In a bid to strengthen its defenses against insider trading and market manipulation, Kalshi has instituted a requirement for certain users to disclose their employers, particularly in markets deemed to be at greater risk.
New Measures Introduced to Address Insider Trading Risks
On Tuesday, the prediction markets platform announced that this policy will be effective immediately and will be applied to markets identified as having a higher likelihood of insider activity. As part of this initiative, some traders may undergo screening before executing trades.
Kalshi stated that the decision was influenced by suggestions from an independent Surveillance Audit Committee that evaluated the company's monitoring and enforcement mechanisms.
“For markets with increased risks of insider trading or manipulation, we now require employment disclosures before traders can engage,” Kalshi explained in a statement. This approach aims to pinpoint individuals who might have access to sensitive, nonpublic information relevant to specific events or outcomes.
The introduction of these measures coincides with rising scrutiny on prediction markets. A recent study from Yale and the London Business School analyzing trades on Polymarket from 2023 to 2025 revealed that just 3% of traders were responsible for the majority of price fluctuations. The research referenced a case involving a U.S. Army Green Beret arrested in April for placing $400,000 bets on Polymarket related to a raid in Venezuela, which he participated in. Additionally, a Google engineer was taken into custody for alleged insider trading on Polymarket shortly thereafter.
Prediction markets allow participants to wager on the outcomes of future events, such as elections and economic indicators. As this sector expands, concerns have been voiced regarding the potential for traders with insider knowledge to exploit markets that are either thinly traded or highly sensitive.
In the first quarter, Kalshi reported blocking over 100 suspected insider trades utilizing its new screening tools. The company also initiated more than 150 investigations, referred over 20 cases to law enforcement, and enacted five disciplinary measures. Specific details on these cases were not disclosed, and the accuracy of these figures has not been independently confirmed.

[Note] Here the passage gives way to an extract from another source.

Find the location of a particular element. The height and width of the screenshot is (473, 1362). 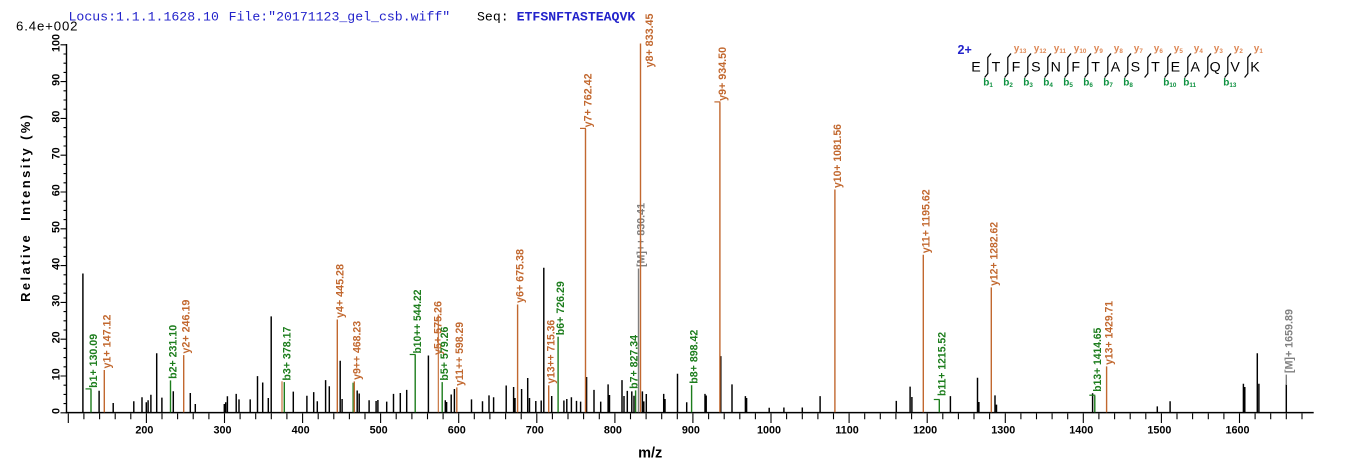

svg-text: y6+ 675.38 is located at coordinates (521, 276).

Furthermore, Kalshi has introduced a risk-scoring system that assesses markets based on several factors, including the risk of insider trading, market significance, regulatory issues, and national security concerns. Markets identified as having heightened manipulation risks may face stricter regulations or could be excluded from listing altogether.

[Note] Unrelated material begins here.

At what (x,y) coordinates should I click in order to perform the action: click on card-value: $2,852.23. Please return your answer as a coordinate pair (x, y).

New whistleblower reporting tools have also been established, enabling users to report suspicious trading activities directly from specific markets.
Tim Meggs, CEO and co-founder of LO:TECH, a firm focused on transparent market data infrastructure, remarked to CoinDesk that the rapid growth of prediction markets necessitates addressing integrity concerns, which are now more than just theoretical. “Kalshi's initiative to mandate employment verification, implement risk-scored markets, and introduce whistleblower tools is indicative of the sector's effort to establish a robust surveillance framework to support its growth ambitions,” Meggs noted. “This maturation is as crucial as the trading volume itself.”